> _PROBLEM_
Rewrite the lines from the one containing "Task: Check the Yard checkbox" through the end of the entries, inclusive, keeping the requests and shifting every coordinate in the answers up by 80. Leave the pictures out.

════════════════════

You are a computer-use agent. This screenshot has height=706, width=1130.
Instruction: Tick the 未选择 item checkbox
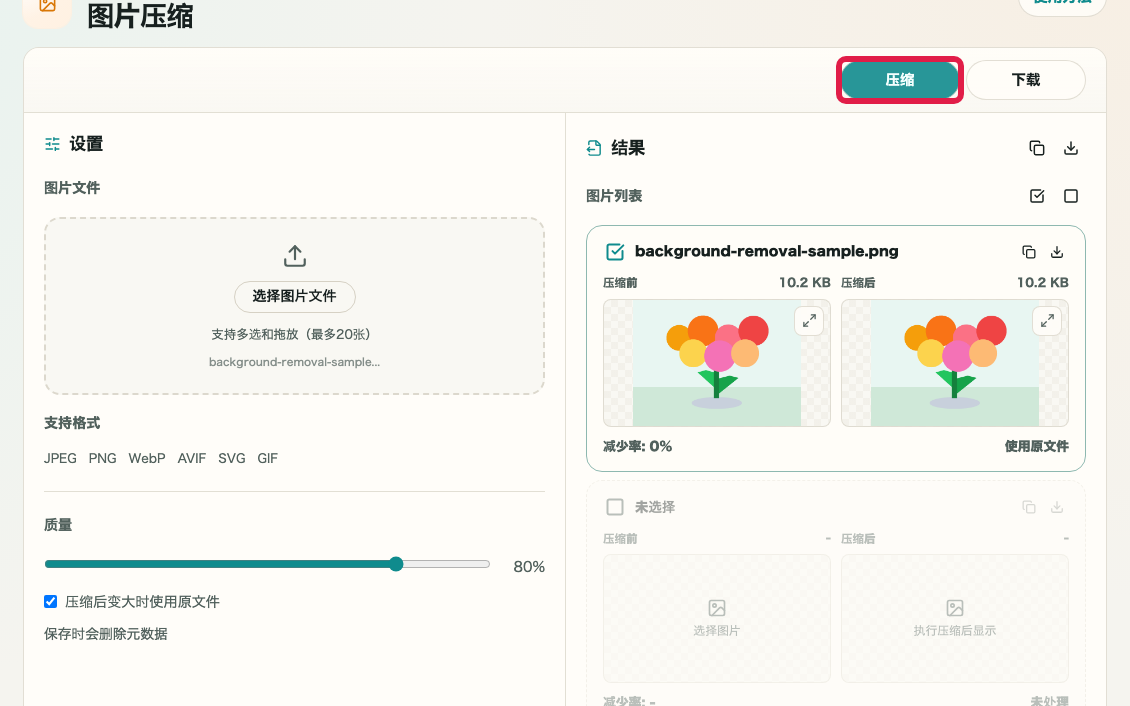[x=615, y=507]
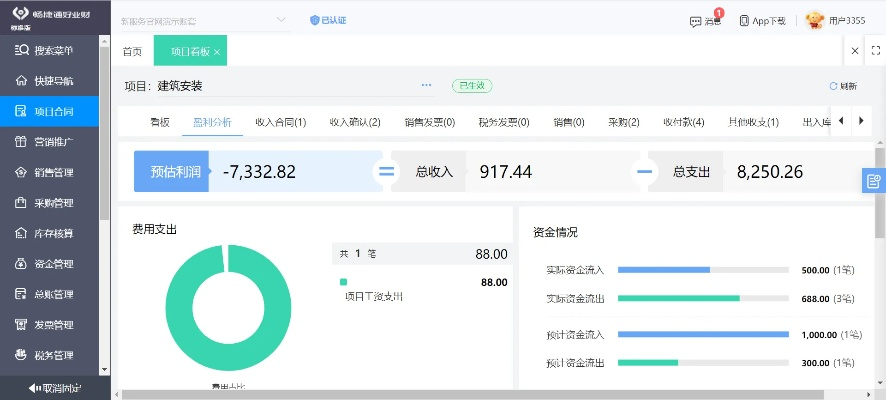Close the 项目看板 tab

point(217,51)
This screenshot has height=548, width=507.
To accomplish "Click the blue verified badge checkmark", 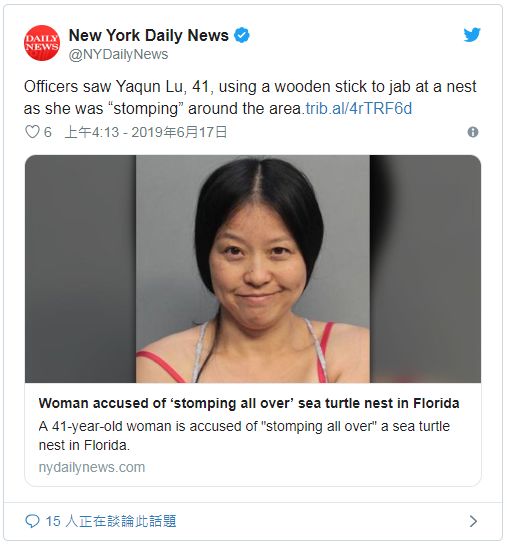I will (x=242, y=35).
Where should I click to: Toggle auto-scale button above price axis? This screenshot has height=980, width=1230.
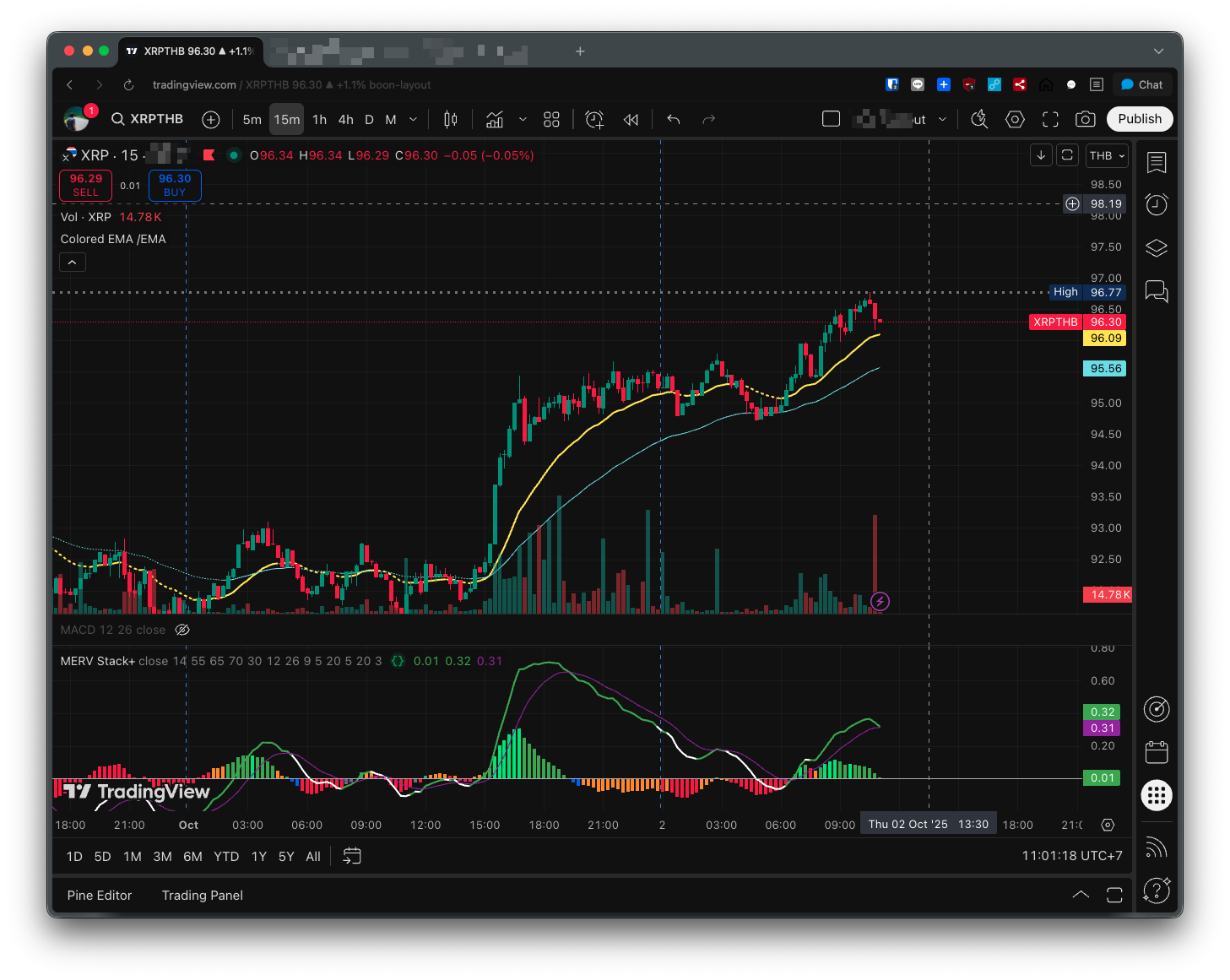coord(1067,155)

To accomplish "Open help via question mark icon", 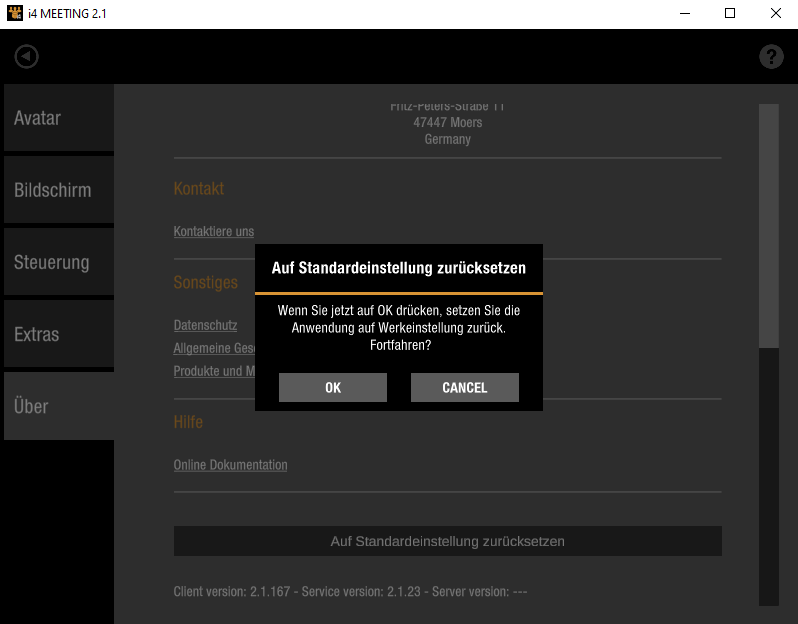I will click(771, 57).
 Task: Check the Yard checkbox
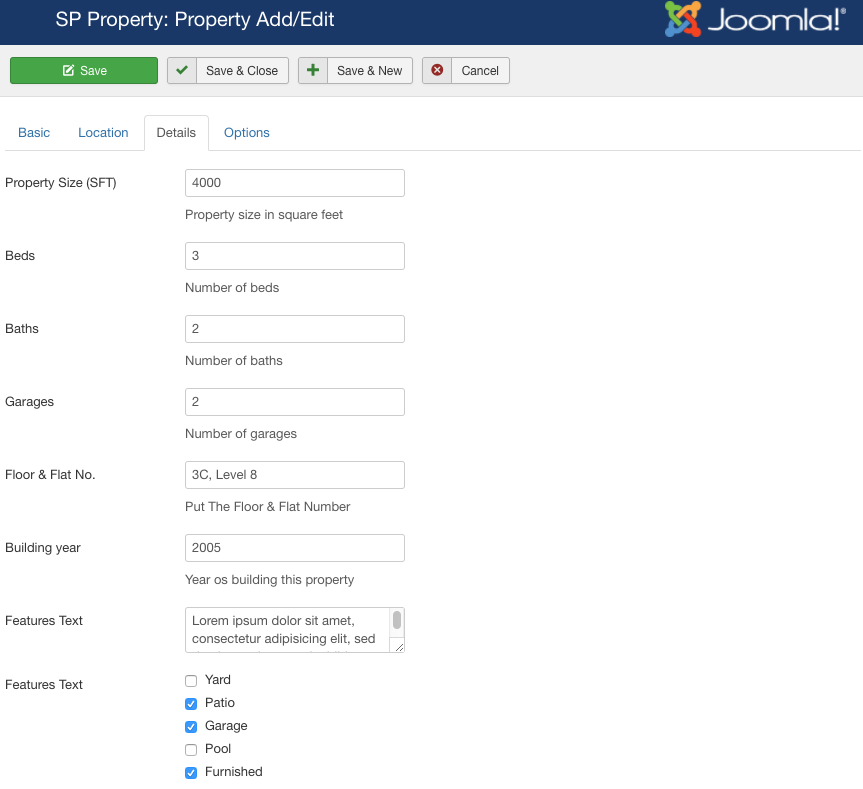point(191,680)
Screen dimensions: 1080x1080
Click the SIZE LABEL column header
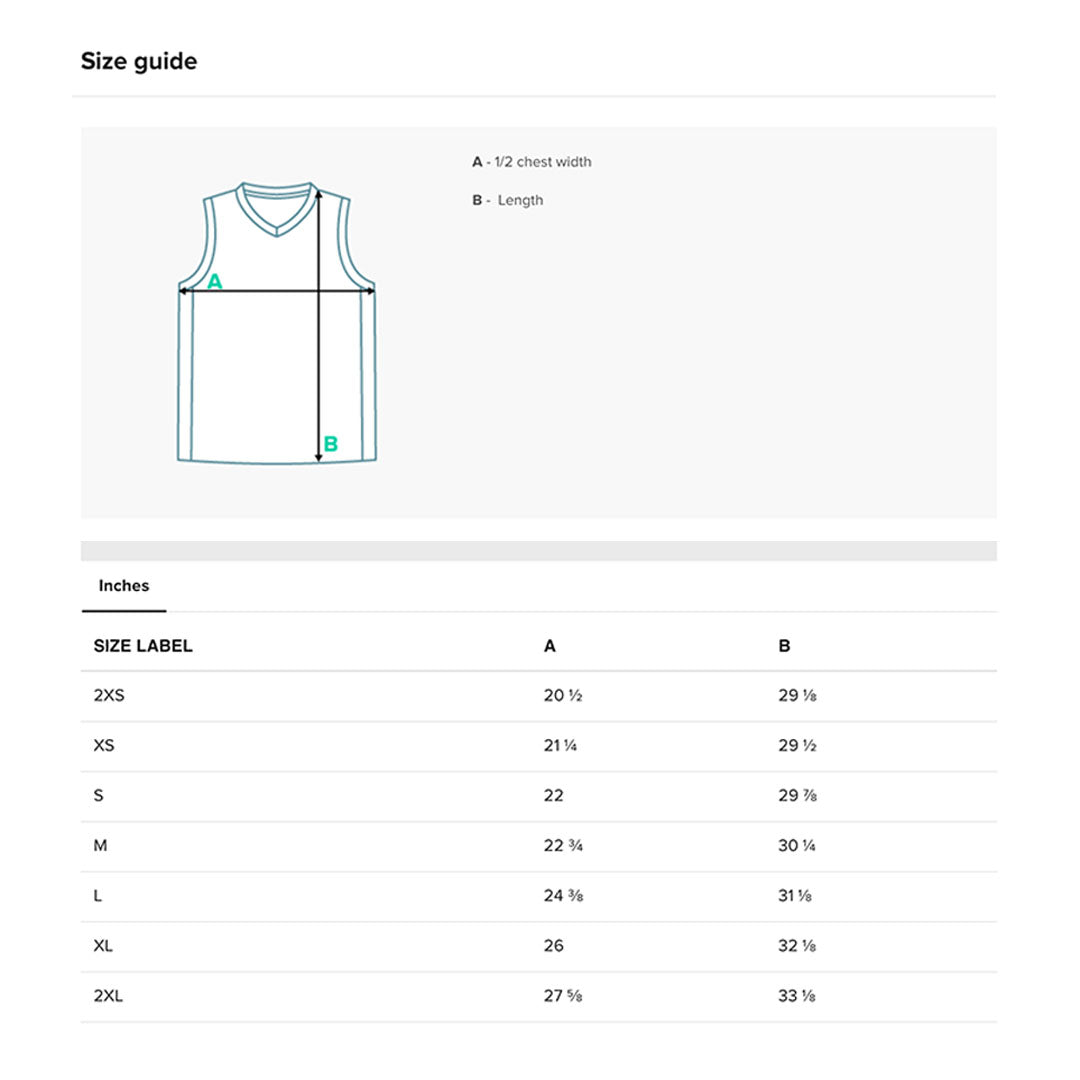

════════════════════

> _WRITTEN ANSWER_
 Task: Check the Yard checkbox
point(271,760)
Screen dimensions: 1080x1080
Click the SIZE LABEL column header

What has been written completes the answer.